▶ [Texte fourni]:
════════════════

J'ai même fini par emménager chez une amie rencontrée dans ce bar , une chambre d'hôtel peuplé d'étudiants dans la rue voisine , rue Grégoire de Tours , la seule du groupe à ne pas être étudiante , elle est photographe , en dehors de deux ou trois "Art-Déco" le reste est très varié , on y trouve pêle-mêle des IDHEC ( cinéma ) , des "Philo" , des "Science-Po" , des "Beaux-Arts" et une foule d'habitués ou pas , hauts en couleur ou passe-muraille , on a même la chance de côtoyer des célébrités comme le sculpteur Giacometti qui vient chaque soir écrouler sa silhouette décharnée sur le zinc le nez dans son verre de blanc , perdu dans un monde intérieur , étranger au nôtre .
La journée occupée ailleurs c'est le soir jusque très tard dans la nuit que l'endroit devient un extraordinaire centre de vie , attablés jusqu'à la fermeture à refaire le monde , nous poursuivons le plus souvent jusqu'au matin , chez l'un ou chez l'autre d'interminables débats dont le sérieux le dispute au loufoque quand nous ne lançons pas dans des tournois de rami ou autres jeux de cartes .

════════════════

▶ [Données fournies]:
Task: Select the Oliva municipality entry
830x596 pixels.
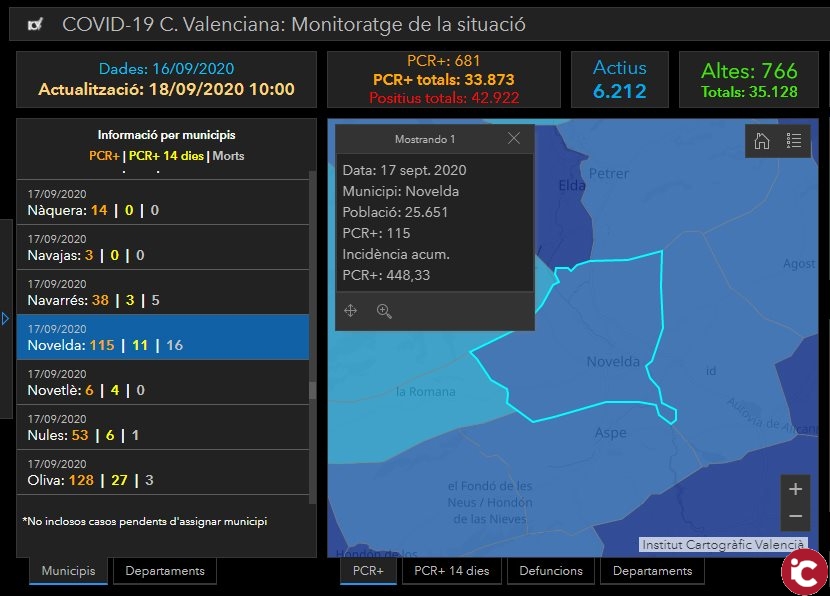Action: coord(163,472)
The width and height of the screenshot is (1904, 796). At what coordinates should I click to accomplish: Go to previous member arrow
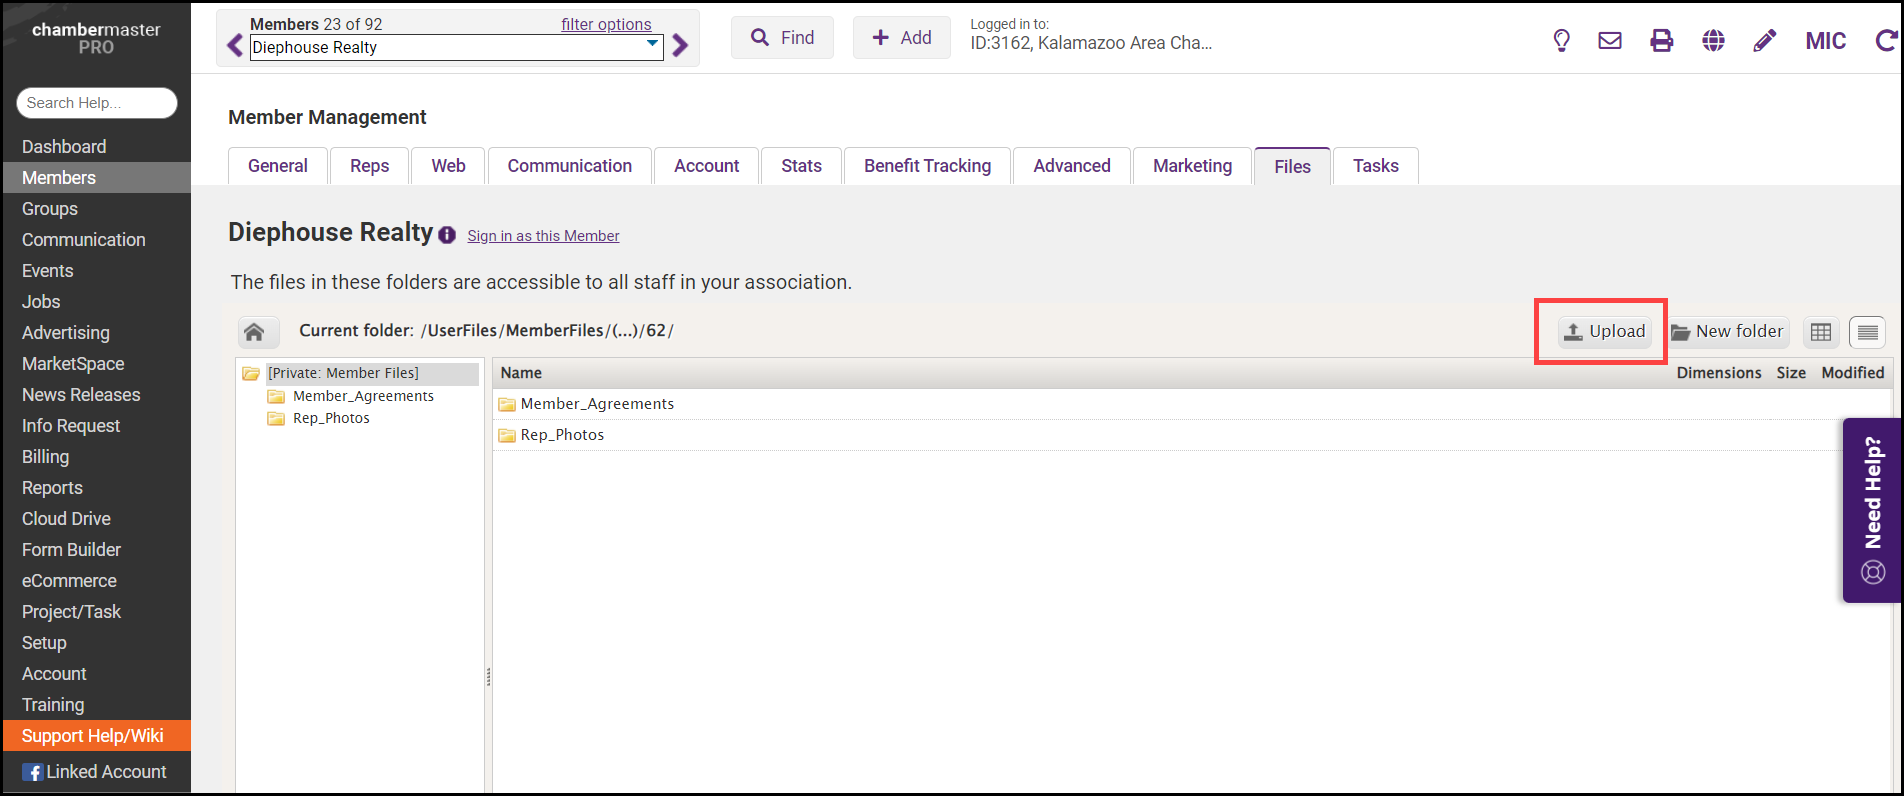click(235, 46)
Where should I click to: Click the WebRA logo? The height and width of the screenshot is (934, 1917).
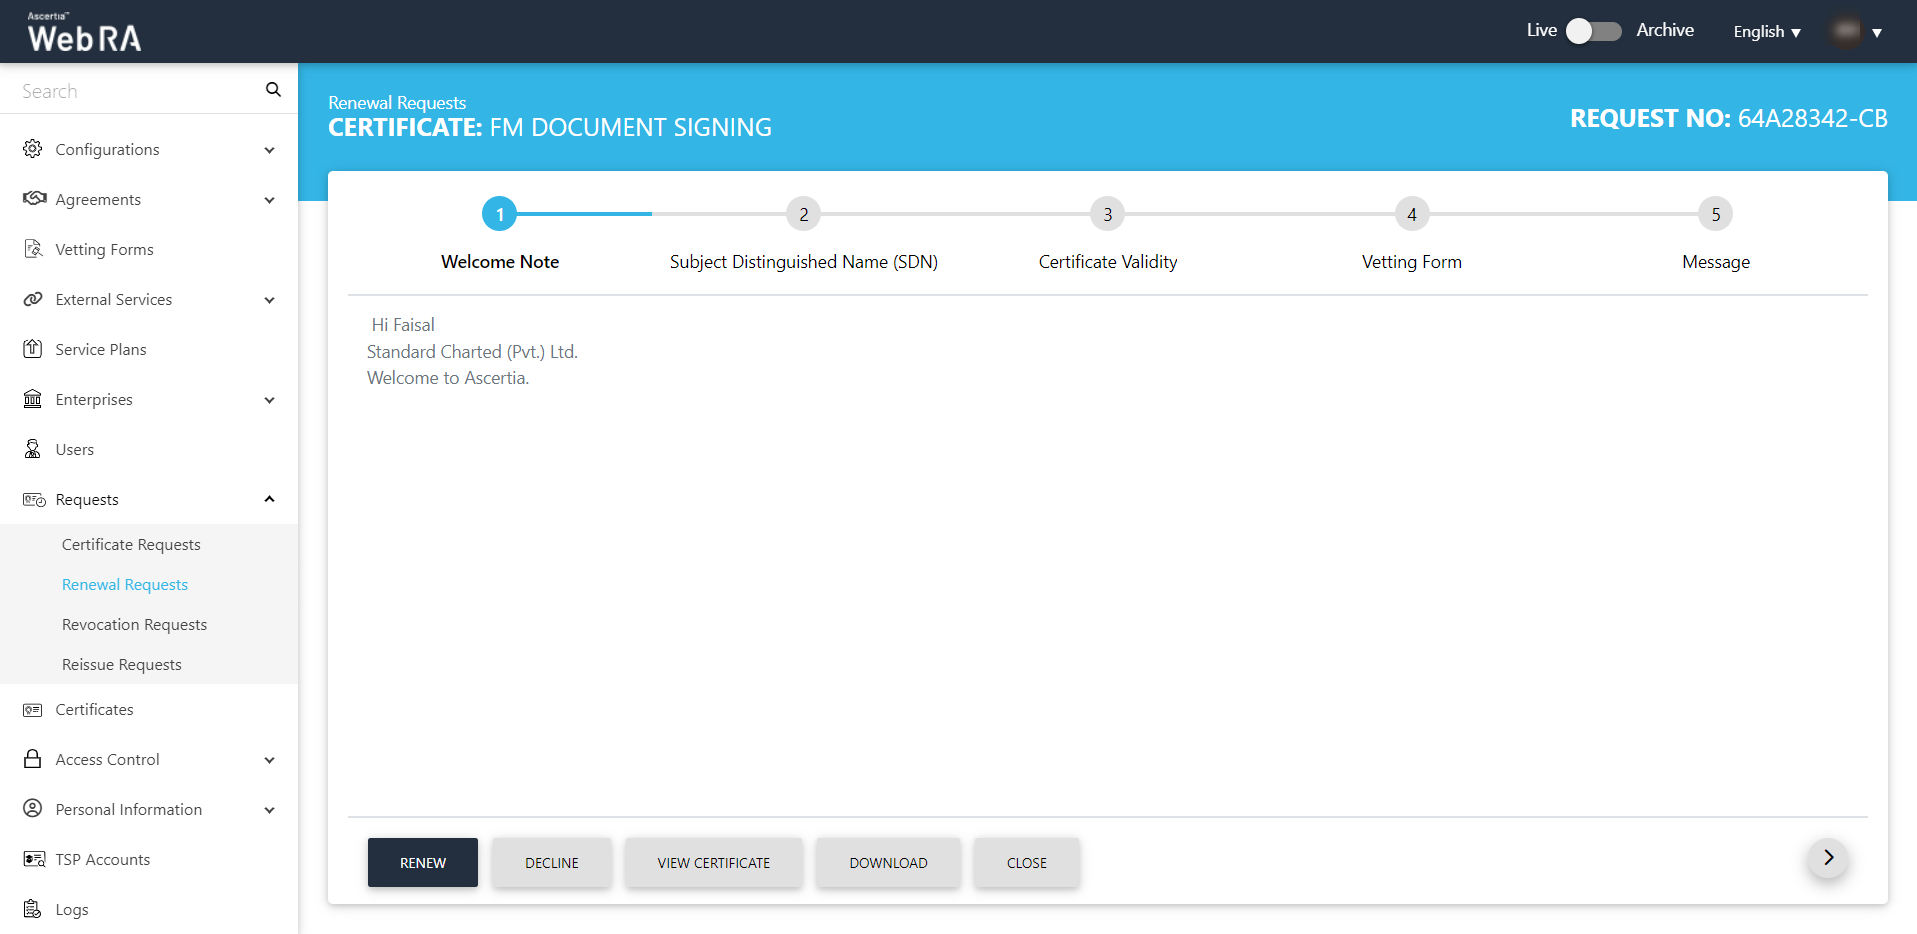84,33
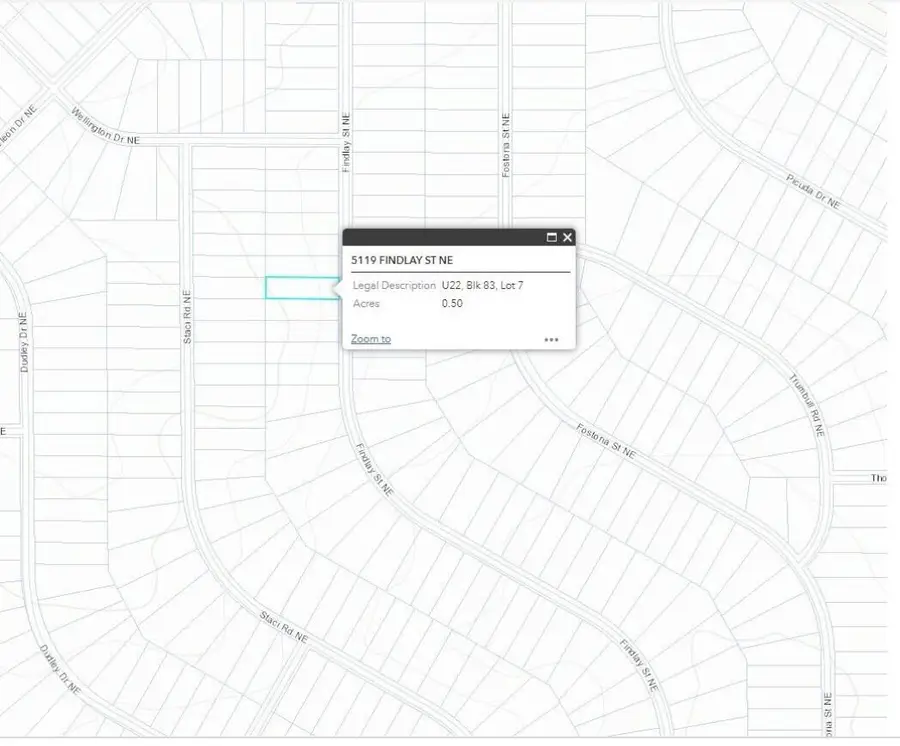
Task: Click the U22, Blk 83, Lot 7 value
Action: [x=483, y=286]
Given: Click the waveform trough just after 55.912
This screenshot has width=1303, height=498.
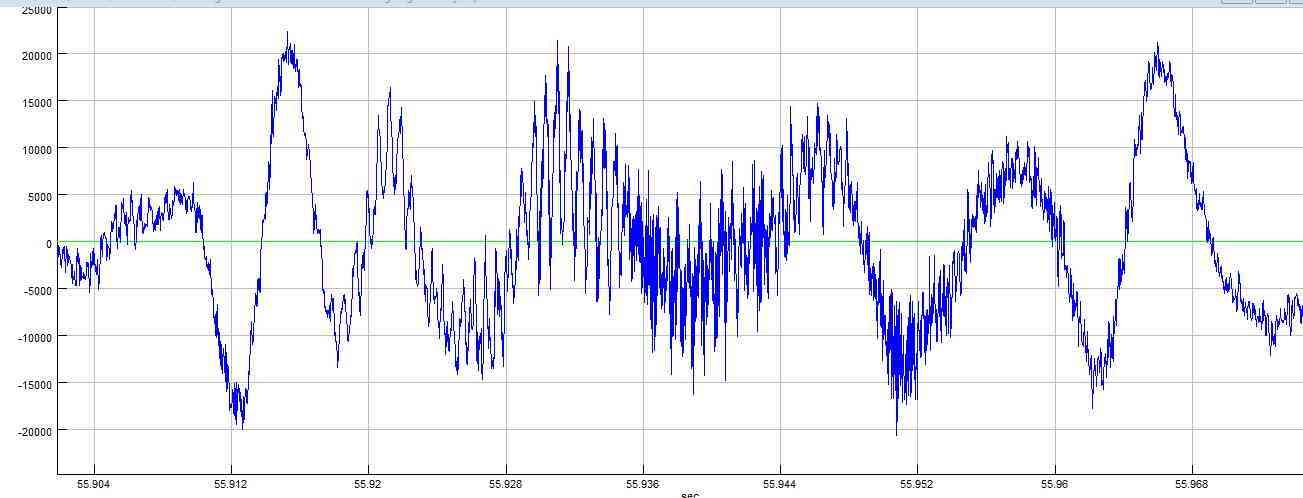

════════════════

▶ [À compléter]:
1/ Dans le récit sur les soirées au bar, quel est le métier de l'amie chez qui la personne qui raconte a emménagé ?
2/ Prolongez le récit sur les soirées au bar en reprenant juste après sa dernière phrase.
Les données fournies n'ont aucun lien avec le récit sur les soirées au bar.

▶ [Réponses]:
1/ Elle est photographe.

2/
Aux premiers beaux jours la terrasse s'étale sur le trottoir et le carrefour Buci devient magique , une foule bariolée déambule entre les tables au milieu de cris , de rires ou de chansons reprises en chœur , les voitures scintillantes se fraient difficilement un passage à grand renfort d'avertisseurs , de l'autre côté de la place à l'angle de la rue Mazarine et de la rue Dauphine un autre café peuplé d'une autre population semblable à la nôtre mais néanmoins totalement étrangère , c'est une autre tribu , un autre territoire que nous ne fréquentons pas.
La plupart d'entre nous logent dans des chambres exiguës du quartier et ne les rejoignent que pour y dormir le moins possible , la vrai vie est dehors , ici c'est chez nous c'est là que tout se trame , se dessine et se décide , c'est là que les couples se font ou de défont que les amitiés se lient ou se délient que se permettent des rencontres improbables ,inimaginables en d'autres lieux ou d'autres circonstances .
Je passe de moins en moins la Seine pour rejoindre ma chambre de la rue Vivienne que je prête fréquemment à des rencontres de passage , ma logeuse d'ailleurs ne tarde pas à me signifier mon congé , et mon carton à dessin sous un bras , ma valise au bout de l'autre je m'installe définitivement dans le provisoire….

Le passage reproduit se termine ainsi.